__Texte de la page__
○ ○ ○
Enfin, on apprend ce matin la « démis­sion » du ministre des Finances Yanis Varoufakis, connu pour être détes­té des créan­ciers et pour avoir écrit de tran­chants articles sur la ques­tion de l’euro. Une déci­sion éton­nante : Varoufakis avit décla­ré qu’il quit­te­rait ses fonc­tions en cas de vic­toire du… « oui ». La ver­sion offi­cielle veut que sa démis­sion ait été deman­dée par les créan­ciers, qui ne le sup­por­taient plus. « Beaucoup de gens appré­cient Varoufakis, mais il en énerve beau­coup d’autres et ne fait pas l’unanimité au sein du par­ti : c’est un aty­pique, un élec­tron libre », me dit un mili­tant de Syriza. « Sa démis­sion est plus une affaire interne à Syriza qu’un cadeau fait aux créan­ciers », croit-il savoir. On appren­dra, quelques jours plus tard, que son départ s’est joué sur une diver­gence entre lui et Tsipras quant à l’approche à avoir dans les nou­velles négo­cia­tions. Varoufakis racon­te­ra être arri­vé gal­va­ni­sé par le résul­tat du réfé­ren­dum dans le bureau du Premier ministre, où ses col­la­bo­ra­teurs et lui-même affi­chaient, au contraire, de bien sinistres mines.
○ ○ ○
__Données fournies__

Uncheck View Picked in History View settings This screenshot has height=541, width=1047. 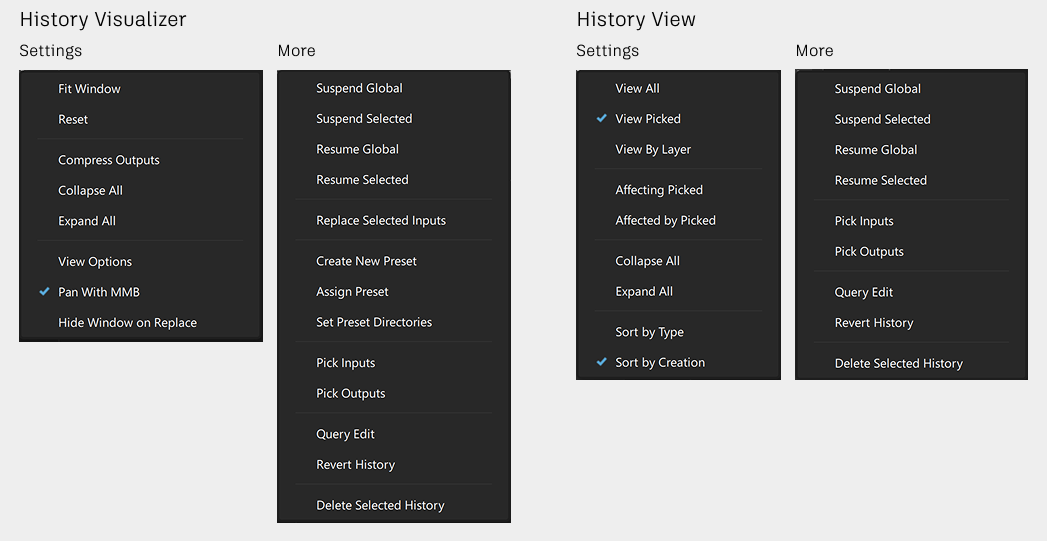tap(648, 119)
○ ○ ○
__Consignes__
1. Traduisez en anglais cette phrase du texte sur la démission de Varoufakis : « La version officielle veut que sa démission ait été demandée par les créanciers, qui ne le supportaient plus. »
2. Résumez sous forme de liste le paragraphe du texte sur la démission de Varoufakis qui commence par « Enfin, on apprend ce matin », sans en perdre les faits principaux.
3. Poursuivez le texte sur la démission de Varoufakis après sa dernière phrase.

__Réponses par consigne__
1. The official version has it that his resignation was demanded by the creditors, who could no longer stand him.

2.
- Ce matin, on apprend la « démission » du ministre des Finances Yanis Varoufakis, détesté des créanciers et auteur d'articles tranchants sur l'euro.
- La décision étonne : il avait déclaré qu'il quitterait ses fonctions en cas de victoire du « oui ».
- Officiellement, sa démission a été demandée par les créanciers, qui ne le supportaient plus.
- Selon un militant de Syriza, Varoufakis, atypique et « électron libre », ne fait pas l'unanimité au sein du parti, et son départ est plus une affaire interne qu'un cadeau aux créanciers.
- Quelques jours plus tard, on apprend que son départ tient à une divergence avec Tsipras sur l'approche des nouvelles négociations.
- Varoufakis racontera être arrivé galvanisé par le résultat du référendum dans le bureau du Premier ministre, où les mines étaient au contraire bien sinistres.

3.
Attentisme

Mardi 7 juillet. Dans la presse fran­çaise, un conseiller du gou­ver­ne­ment grec sort de sa réserve et lance un cri d’alarme : « Il faut faire savoir au monde entier que l’eurozone est en train de com­mettre un crime contre l’humanité. » Sous cou­vert d’anonymat, il témoigne de la stra­té­gie d’étouffement éco­no­mique mise en place métho­di­que­ment par l’Eurogroupe depuis le début des négo­cia­tions, en jan­vier, mais aus­si de ses désac­cords sur la façon dont le gou­ver­ne­ment grec a négo­cié, pri­vi­lé­giant tou­jours la voie de la rai­son et de la dis­cus­sion avec les Européens. « Mais dans ces dis­cus­sions, c’était tou­jours le gou­ver­ne­ment qui fai­sait les conces­sions, qui se rap­pro­chait de la Troïka, sans qu’eux [les Européens] ne fassent le moindre mou­ve­ment vers nous. » Et c’est par­ti pour un nou­veau round de négo­cia­tions, pré­sen­té, une nou­velle fois, comme celui de la der­nière chance… « Le gou­ver­ne­ment veut ame­ner l’Europe à une véri­table négo­cia­tion poli­tique, pas seule­ment une dis­cus­sion éco­no­mique ou tech­nique », me dit le tenan­cier d’un kiosque de la place Omonia pour expli­quer l’arrivée du nou­veau ministre des Finances à la réunion de l’Eurogroupe sans nou­velle pro­po­si­tion écrite, contrai­re­ment aux demandes émises hier soir par le duo Hollande-Merkel.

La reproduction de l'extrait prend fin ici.